The good news is that, at present, the Government has decided not to proceed with any changes to the regime.
However, the nil rate band has remained frozen at £325k (it hasn’t increased in over 10 years now) and therefore lots more estates are going to be suffering more IHT at 40% in future, and planning to mitigate this while the current relatively benign system remains in place is advisable.
Capital Gains Tax
In the OTS’s second report on CGT, ‘Simplifying practical, technical and administrative issues’, published in May 2021, fourteen recommendations were made.
Five of these recommendations have been accepted for implementation in the near future as they are seen to offer practical benefits for taxpayers.

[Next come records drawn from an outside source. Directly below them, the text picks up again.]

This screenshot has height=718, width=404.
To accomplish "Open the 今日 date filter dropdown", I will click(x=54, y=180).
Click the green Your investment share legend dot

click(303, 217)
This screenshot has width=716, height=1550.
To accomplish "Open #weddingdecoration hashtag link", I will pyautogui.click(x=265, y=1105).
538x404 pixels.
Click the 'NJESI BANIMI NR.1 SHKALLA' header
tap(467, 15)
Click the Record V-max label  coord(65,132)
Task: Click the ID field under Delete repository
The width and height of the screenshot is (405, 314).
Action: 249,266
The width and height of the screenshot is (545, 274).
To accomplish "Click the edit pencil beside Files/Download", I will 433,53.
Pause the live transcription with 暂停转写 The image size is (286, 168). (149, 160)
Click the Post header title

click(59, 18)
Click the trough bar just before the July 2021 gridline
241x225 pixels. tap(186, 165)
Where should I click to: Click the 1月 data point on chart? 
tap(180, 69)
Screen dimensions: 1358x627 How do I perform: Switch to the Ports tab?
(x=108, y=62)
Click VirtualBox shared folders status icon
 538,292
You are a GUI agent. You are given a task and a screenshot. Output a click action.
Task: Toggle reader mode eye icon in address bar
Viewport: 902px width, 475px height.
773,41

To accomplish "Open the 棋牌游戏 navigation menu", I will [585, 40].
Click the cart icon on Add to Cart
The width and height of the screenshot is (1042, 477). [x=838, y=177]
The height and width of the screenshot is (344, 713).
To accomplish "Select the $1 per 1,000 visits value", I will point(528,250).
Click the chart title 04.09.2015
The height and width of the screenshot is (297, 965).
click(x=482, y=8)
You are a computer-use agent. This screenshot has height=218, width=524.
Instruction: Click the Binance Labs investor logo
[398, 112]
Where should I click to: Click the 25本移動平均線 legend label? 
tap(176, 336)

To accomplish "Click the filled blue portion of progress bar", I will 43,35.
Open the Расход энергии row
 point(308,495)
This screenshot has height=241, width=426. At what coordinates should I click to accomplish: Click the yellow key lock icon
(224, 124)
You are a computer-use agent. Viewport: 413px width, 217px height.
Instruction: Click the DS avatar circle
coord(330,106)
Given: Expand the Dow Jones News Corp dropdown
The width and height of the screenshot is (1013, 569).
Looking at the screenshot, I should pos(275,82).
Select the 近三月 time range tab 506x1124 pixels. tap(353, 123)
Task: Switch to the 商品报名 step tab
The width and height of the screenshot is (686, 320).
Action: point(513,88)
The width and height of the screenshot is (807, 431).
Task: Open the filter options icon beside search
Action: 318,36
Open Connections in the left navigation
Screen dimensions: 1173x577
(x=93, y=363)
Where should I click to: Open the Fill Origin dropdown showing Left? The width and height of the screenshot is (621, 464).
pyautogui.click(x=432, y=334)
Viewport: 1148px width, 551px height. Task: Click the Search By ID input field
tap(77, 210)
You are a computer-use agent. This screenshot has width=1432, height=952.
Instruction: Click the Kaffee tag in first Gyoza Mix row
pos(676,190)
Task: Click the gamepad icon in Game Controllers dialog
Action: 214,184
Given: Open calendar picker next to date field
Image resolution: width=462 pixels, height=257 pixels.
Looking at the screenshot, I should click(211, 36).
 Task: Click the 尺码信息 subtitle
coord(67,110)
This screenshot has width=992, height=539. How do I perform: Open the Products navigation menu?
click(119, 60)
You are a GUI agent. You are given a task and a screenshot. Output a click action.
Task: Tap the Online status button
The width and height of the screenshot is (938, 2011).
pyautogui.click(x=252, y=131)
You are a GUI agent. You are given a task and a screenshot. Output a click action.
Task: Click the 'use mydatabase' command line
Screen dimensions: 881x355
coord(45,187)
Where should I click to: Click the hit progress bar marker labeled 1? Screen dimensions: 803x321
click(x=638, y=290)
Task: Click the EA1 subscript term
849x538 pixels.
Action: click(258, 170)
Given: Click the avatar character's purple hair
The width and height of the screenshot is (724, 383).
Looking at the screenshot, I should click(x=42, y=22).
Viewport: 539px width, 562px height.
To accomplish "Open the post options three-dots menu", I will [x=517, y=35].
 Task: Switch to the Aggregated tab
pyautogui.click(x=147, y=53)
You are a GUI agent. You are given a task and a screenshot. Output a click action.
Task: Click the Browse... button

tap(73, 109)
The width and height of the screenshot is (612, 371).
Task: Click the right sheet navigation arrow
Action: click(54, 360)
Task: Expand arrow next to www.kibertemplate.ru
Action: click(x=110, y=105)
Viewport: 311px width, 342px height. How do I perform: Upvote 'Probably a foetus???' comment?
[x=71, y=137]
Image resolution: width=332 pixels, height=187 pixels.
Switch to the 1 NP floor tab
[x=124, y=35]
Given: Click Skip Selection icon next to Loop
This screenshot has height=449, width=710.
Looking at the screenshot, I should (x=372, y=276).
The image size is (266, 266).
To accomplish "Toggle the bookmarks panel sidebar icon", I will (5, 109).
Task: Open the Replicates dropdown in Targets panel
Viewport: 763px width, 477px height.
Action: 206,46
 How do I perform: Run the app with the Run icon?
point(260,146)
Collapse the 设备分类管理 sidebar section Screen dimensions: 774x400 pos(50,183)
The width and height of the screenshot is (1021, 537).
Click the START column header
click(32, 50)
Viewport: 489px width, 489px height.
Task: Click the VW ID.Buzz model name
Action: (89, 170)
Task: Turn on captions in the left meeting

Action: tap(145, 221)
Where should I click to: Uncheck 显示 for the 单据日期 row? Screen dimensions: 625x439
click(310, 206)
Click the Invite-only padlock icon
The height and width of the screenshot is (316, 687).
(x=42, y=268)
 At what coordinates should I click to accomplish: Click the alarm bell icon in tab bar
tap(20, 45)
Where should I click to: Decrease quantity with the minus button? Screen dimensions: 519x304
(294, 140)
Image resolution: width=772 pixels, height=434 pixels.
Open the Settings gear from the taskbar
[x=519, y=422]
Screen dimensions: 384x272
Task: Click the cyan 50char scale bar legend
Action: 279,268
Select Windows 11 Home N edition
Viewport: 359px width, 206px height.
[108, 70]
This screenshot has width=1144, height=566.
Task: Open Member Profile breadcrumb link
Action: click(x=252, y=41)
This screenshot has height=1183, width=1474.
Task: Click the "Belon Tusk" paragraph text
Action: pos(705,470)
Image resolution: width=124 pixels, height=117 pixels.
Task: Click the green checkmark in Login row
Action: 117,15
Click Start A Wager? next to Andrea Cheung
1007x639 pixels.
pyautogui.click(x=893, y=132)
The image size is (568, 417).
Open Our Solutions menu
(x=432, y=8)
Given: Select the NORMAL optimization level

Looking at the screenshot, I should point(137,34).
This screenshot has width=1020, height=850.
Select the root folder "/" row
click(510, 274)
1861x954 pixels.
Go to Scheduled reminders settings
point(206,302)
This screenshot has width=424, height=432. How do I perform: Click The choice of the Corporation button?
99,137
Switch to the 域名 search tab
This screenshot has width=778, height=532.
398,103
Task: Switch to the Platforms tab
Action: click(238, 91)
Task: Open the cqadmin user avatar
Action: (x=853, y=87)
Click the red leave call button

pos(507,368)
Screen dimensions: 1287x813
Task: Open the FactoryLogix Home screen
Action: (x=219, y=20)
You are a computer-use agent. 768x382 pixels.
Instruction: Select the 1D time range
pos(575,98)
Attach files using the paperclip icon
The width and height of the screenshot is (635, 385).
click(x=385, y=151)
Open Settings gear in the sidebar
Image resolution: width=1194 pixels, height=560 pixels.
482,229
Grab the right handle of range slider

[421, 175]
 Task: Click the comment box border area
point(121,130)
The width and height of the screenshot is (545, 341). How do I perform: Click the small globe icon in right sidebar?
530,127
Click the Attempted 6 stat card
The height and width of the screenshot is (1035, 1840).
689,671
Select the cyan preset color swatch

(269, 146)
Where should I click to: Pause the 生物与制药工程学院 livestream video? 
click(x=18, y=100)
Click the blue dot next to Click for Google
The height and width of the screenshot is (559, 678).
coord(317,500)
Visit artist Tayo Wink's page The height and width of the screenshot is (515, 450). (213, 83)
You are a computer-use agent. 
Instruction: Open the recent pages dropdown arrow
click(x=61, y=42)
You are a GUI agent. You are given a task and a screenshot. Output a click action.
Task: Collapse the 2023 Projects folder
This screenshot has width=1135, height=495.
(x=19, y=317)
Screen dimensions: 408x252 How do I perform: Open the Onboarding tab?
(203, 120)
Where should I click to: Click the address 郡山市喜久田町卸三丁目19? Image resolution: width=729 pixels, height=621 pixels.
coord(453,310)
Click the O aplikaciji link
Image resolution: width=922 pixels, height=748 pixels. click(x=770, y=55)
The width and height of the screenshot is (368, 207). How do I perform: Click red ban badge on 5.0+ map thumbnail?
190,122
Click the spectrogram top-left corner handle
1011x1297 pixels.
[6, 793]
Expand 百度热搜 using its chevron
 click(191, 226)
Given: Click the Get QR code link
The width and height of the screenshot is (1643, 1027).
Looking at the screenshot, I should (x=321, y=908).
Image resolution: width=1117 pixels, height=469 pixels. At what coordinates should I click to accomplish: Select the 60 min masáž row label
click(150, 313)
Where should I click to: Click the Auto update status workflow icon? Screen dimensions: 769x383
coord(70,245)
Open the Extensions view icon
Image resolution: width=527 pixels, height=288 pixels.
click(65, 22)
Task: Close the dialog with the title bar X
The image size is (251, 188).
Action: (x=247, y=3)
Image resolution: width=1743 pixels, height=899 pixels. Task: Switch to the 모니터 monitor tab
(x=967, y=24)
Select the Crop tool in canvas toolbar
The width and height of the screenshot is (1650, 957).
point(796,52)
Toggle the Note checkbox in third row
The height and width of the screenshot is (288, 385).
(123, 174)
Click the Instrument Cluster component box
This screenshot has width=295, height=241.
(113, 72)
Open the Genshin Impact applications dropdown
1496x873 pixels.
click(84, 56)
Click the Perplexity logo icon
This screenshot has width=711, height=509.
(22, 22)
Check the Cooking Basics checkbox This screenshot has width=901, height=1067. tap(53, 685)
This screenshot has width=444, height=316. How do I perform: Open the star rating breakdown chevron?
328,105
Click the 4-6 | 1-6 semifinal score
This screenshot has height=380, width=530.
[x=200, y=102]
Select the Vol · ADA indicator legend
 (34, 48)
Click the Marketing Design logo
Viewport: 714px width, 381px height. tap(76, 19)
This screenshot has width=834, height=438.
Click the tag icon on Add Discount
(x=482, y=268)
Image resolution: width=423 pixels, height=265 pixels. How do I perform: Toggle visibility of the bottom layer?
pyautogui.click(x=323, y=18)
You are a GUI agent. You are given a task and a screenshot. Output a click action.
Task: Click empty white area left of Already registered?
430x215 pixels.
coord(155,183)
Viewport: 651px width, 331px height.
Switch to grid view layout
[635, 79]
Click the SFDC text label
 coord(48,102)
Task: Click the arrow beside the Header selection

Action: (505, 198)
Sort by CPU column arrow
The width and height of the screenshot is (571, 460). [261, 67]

These are:
- Extending the spousal “nil gain nil loss” window on separation – currently this only lasts until the end of the tax year of separation but it looks like this will now have a longer limit as yet undecided.
- Improving guidance in a number of areas – this will include subjects such as loans to businesses, Business Asset Disposal Relief in phased retirements and flat management companies.
- Extending the scope of Rollover Relief rules where land is acquired under compulsory purchase orders - reinvestment in enhancing land already owned will be included within the scope of the relief.
- Integration of the different ways of reporting and paying CGT – the idea being that this then comes into a Single Customer Account (SCA).
- Extending the reporting and payment deadline for the UK property return to 60 days – this measure was announced in the Autumn 2021 Budget and has already come into effect.
The Treasury's letter indicates that a further five OTS recommendations will be kept under review. This includes proposals such as treating the same shares held in more than one portfolio as being in separate share pools for base cost purposes, the practical operation of Private Residence Relief (PRR) nominations and enabling nominations to be captured through an SCA.
The four remaining recommendations by the OTS were rejected
by the Treasury. These being:
- Adjusting PRR to cover developments in a taxpayer’s garden which the taxpayer subsequently occupies – the current rules are quite harsh in a scenario whereby a taxpayer builds a new home for themselves within their existing garden, then sells their old home and moves across. The PRR qualifying occupation period for the new home only starts from the date of occupation and loses the history of being within the garden/curtilage of the old home since that land was acquired.
- Collecting CGT more immediately when cash is received in situations where sales proceeds were partly or wholly deferred.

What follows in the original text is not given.